Hacker News new | ask | show | jobs
by babypistol 2947 days ago
I have always been puzzled by why we as computer scientists give such importance to P vs NP. I always thought that even if P = NP the solutions might still be much harder (but only polynomially) to find than to verify. I always get angry when people say that P = NP would mean that problems would be equally as easy to solve as to verify. So, because of that, P v NP always seemed irrelevant to me.

But in the article, there is an interesting section on that:

> If P = NP, even with a high exponent on the polynomial, that means that checking strategies from the past becomes only polynomially harder as time passes and data is aggregated. But so long as the combined computational power of financial market participants continues to grow exponentially, either through population growth or technological advances, then there will always come a time when all past strategies can be quickly backtested by the then-prevailing amount of computational power. In short, so long as P = NP, the markets will ultimately be efficient, regardless of how high the exponent on the polynomial is; the only question is when, and the answer depends on the available computational power.

So this section, if I understand it correctly, says that problems in P are easy because the computational power in the world grows exponentially and we can assume that they will at least once become feasible to solve.

That's an interesting way of looking at it. Is this really the reason why we consider polynomial problems much easier than NP-hard ones?

4 comments

It is important to bear in mind that this paper does not attempt to quantify how much market inefficiency results from not having polynomial-time solutions to the problems in NP, or how much different things would be if we did [1].

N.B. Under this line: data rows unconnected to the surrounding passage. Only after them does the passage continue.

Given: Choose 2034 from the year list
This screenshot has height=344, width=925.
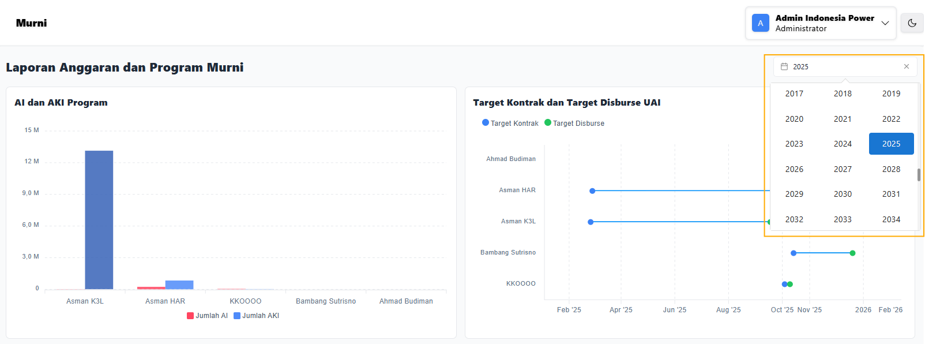Looking at the screenshot, I should click(x=891, y=219).
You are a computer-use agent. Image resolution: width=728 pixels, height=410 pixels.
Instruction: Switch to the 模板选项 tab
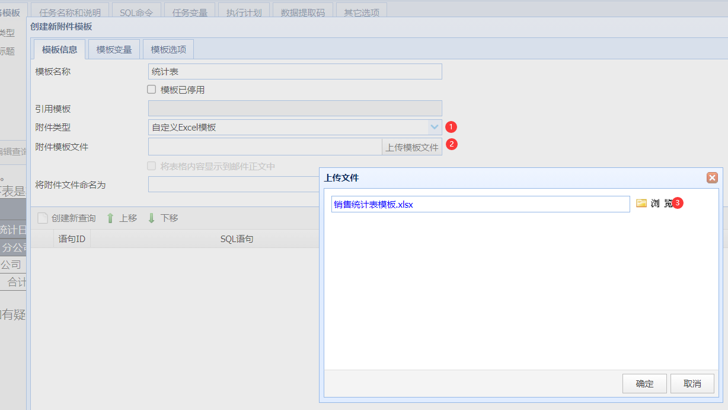(x=168, y=50)
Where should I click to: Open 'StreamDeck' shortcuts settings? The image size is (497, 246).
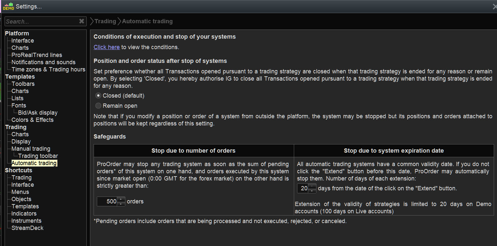coord(27,228)
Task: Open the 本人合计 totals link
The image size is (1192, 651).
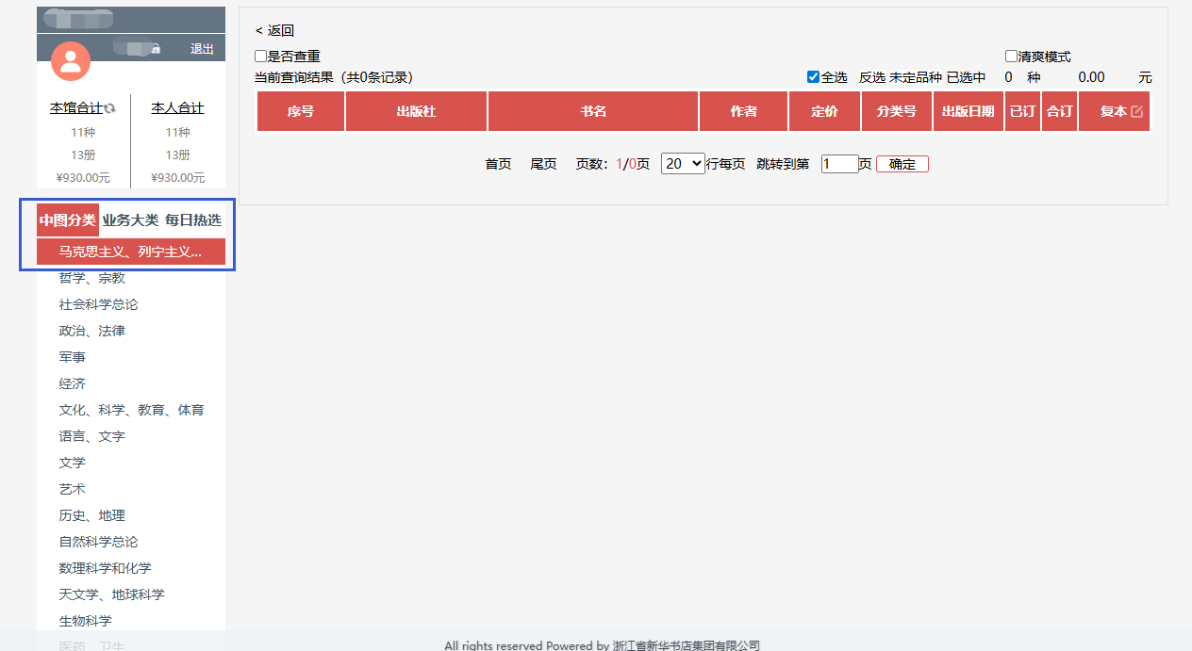Action: (177, 108)
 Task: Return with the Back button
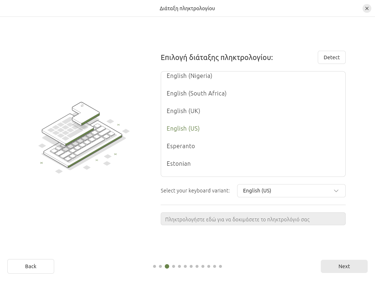[31, 266]
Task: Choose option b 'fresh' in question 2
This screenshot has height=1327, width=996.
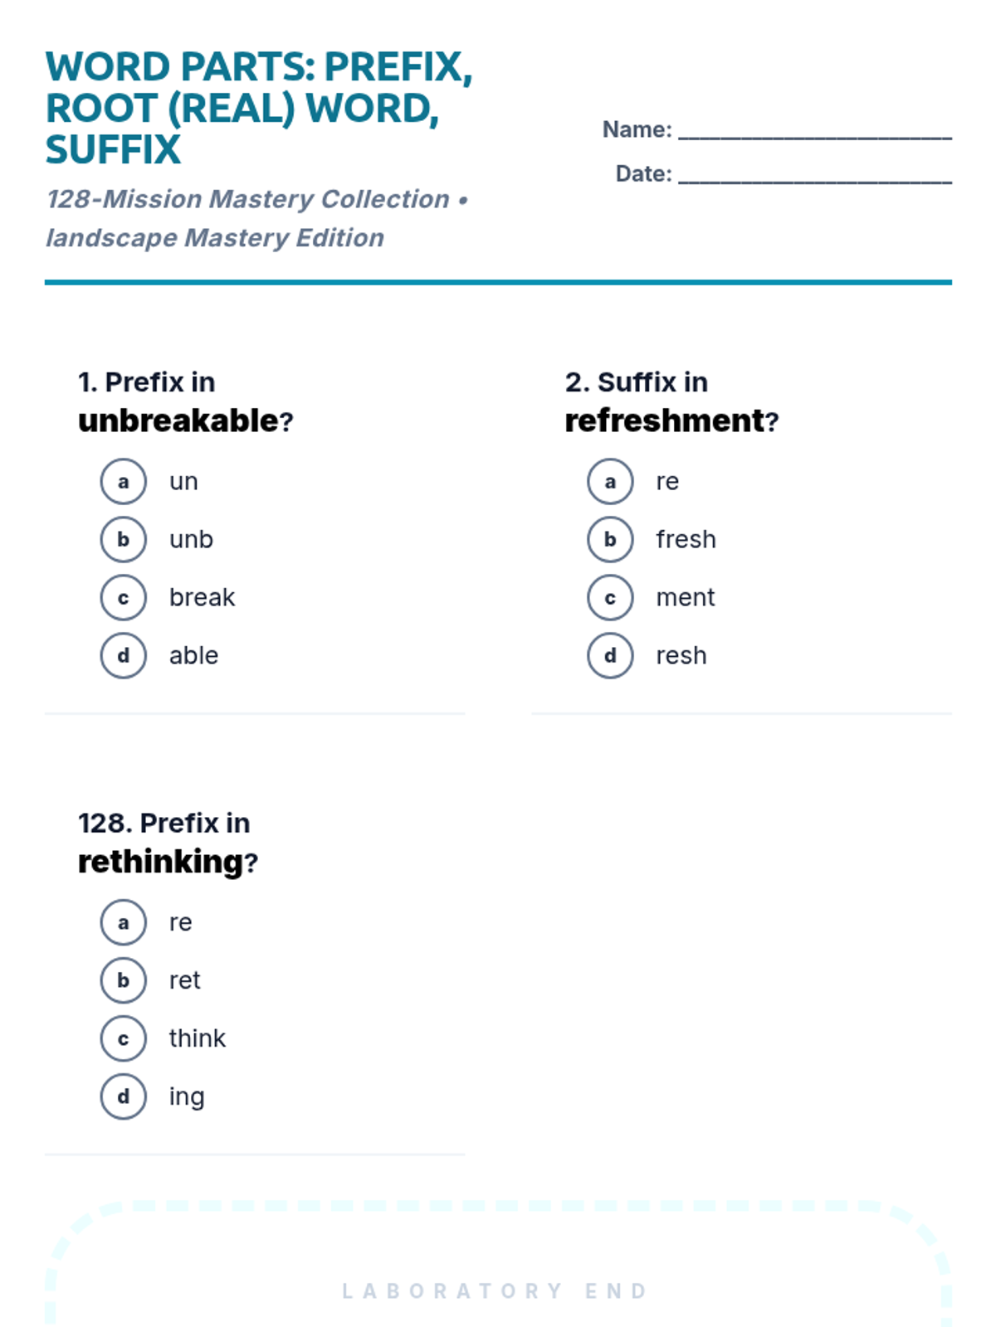Action: coord(610,540)
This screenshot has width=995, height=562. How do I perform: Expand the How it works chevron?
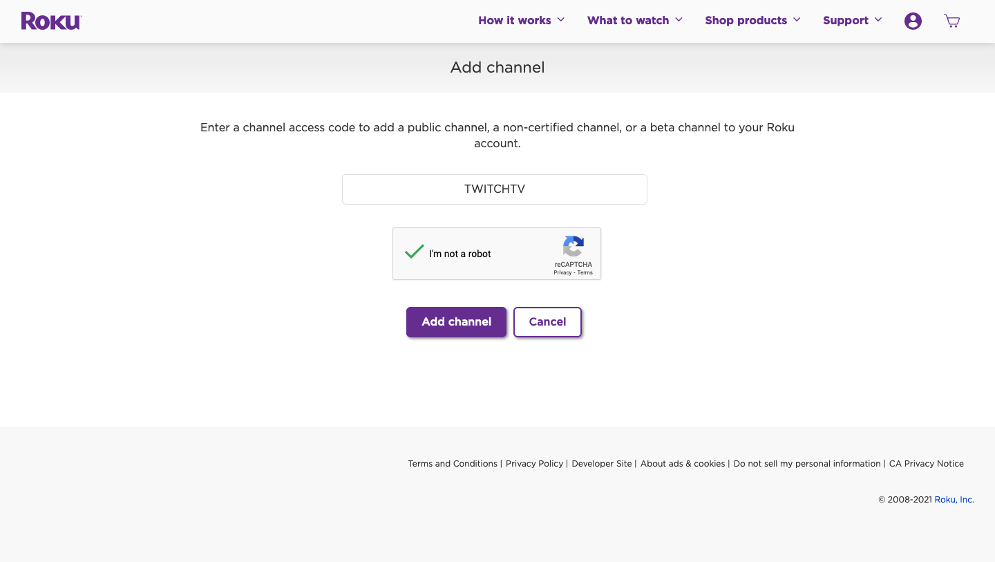click(x=561, y=20)
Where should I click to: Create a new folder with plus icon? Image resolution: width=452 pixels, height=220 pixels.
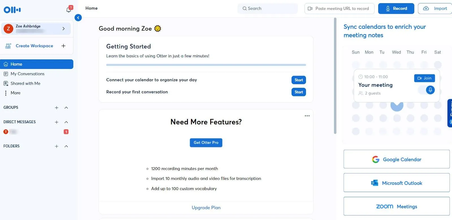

The importance of the difference between P and NP appears to be much greater in domains that are starkly discrete, such as cryptography, than in those that are approximately continuous, like finance, where there are often approximate methods in P that are very effective and efficient, at least for most real-world cases.

[1] Only in the last section does the author look at all at real market data, and there only to look for evidence in support of a weak prediction from the thesis. This is so riddled with uncontrolled factors that it tells us nothing about the quantitative consequences of N != NP on market efficiency.

No. The reason why computation in P is considered tractable is because the exponents in polynomial coefficients in complexity analyses tend to be small. Linear-, quadratic-, and cubic-time algorithms dominate P, and we pride ourselves on finding ways to reduce those exponents. Some problems in P, like matrix multiplication and context-free parsing, have been analyzed to death this way.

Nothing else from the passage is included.